It's managed by the city, so I'm not sure if it hits the general fund, but it
is a tax specifically for those things.

------
Gustomaximus
> When we added up the replacement cost of all of the city's infrastructure --
> an expense we would anticipate them cumulatively experiencing roughly once a
> generation -- it came to $32 billion.

A generation is what, 25 years? If you expect to replace all roads/electricity
poles/sewers etc every 25 years you seriously need to look a quality. For this
I feel this whole article is off.

> Humans are predisposed to highly value pleasure today and to deeply discount
> future pain

This is not true. One of the best test for predicting a child success is
seeing if they will defer a treat now for more treats later. Many people have
the sacrifice now for a better future instinct.

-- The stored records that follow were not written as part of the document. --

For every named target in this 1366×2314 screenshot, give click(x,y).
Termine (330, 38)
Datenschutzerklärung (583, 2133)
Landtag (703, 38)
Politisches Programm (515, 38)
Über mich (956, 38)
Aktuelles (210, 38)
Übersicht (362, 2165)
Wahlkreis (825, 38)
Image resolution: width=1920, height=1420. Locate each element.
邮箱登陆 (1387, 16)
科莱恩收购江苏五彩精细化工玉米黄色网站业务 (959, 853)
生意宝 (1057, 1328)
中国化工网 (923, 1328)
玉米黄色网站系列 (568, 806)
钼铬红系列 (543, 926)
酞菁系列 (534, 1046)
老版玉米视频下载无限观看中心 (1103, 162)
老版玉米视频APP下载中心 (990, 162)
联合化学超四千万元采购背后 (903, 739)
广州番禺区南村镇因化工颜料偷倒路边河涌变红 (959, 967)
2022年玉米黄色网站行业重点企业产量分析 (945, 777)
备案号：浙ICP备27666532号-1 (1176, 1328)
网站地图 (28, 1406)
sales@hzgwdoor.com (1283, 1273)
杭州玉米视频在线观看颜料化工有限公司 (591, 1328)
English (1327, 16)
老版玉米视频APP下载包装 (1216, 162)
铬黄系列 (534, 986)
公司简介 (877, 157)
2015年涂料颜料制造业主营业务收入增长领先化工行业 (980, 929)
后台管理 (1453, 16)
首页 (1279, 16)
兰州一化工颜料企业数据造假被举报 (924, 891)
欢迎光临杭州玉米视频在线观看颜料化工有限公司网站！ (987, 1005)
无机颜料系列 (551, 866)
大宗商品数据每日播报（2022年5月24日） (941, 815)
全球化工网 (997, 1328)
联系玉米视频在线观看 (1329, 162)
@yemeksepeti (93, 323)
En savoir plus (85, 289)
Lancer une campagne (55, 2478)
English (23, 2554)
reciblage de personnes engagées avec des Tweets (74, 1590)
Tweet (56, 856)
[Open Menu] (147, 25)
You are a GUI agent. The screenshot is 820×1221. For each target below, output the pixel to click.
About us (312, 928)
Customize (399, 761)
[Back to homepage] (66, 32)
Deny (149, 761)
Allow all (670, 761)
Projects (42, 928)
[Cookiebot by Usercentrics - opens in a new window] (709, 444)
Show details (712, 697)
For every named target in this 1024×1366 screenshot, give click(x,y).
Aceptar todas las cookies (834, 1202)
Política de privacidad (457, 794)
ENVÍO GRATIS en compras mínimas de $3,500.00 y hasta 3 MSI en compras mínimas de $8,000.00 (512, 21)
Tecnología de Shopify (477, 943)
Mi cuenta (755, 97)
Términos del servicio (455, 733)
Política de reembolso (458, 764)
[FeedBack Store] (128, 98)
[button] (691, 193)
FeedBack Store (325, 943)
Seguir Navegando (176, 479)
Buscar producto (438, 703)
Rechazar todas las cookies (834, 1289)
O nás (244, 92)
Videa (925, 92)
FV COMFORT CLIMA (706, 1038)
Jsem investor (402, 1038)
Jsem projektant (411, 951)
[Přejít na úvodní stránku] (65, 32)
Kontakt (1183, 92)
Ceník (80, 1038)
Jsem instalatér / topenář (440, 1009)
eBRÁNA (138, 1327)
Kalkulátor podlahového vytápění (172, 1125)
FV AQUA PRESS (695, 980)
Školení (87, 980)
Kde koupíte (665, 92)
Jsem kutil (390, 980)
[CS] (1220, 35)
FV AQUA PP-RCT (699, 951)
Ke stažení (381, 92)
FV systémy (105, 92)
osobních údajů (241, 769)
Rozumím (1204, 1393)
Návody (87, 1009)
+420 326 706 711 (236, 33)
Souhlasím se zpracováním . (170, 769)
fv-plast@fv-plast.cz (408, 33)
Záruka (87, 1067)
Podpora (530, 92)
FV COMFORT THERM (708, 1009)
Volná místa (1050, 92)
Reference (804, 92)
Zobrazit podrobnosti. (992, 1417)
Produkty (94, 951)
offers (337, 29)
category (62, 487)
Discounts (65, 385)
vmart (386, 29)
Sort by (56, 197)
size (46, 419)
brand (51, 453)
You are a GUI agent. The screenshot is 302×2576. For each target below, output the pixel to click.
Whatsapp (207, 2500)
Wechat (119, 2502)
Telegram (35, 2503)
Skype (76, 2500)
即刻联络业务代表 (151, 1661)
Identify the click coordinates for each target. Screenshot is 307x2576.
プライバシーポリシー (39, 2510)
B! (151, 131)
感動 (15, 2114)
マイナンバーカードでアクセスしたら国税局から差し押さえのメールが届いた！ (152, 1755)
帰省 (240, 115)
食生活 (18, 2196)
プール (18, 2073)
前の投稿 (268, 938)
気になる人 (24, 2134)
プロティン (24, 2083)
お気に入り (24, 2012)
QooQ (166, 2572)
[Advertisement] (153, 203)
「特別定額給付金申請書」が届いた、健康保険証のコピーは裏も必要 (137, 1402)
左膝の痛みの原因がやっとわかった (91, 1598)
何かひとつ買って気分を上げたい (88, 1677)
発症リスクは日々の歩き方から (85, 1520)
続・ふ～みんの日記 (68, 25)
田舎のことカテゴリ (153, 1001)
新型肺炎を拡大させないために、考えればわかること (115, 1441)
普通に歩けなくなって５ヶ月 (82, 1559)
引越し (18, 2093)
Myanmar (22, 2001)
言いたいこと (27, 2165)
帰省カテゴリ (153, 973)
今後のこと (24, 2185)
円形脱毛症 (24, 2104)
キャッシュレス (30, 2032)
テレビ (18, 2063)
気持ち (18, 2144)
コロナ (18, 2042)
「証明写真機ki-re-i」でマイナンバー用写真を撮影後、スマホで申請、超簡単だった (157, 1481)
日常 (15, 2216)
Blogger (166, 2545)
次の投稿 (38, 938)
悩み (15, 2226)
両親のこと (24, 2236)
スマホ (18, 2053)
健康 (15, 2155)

This article seems to make some vastly incorrect assumptions. Personally I
think where cities are overspending 3 things could really help.

1) Making asset sales/tenders/expenditure very public and show comparable cost
ratios. E.g. cost per km of sewer

2) Bringing more work back in-house. I feel this 'privatise everything is
better' mentality is simply not true and does things that leads to
infrastructure that needs replacement every 25 years and cost blowouts.

3) If you are going to privatise services price them on points of quality that
you can enforce. E.g. Rather than jails getting a straight fee, they should
get a small per convict allowance but a generous bonus for each released
convict that spends 5 years crime free after release.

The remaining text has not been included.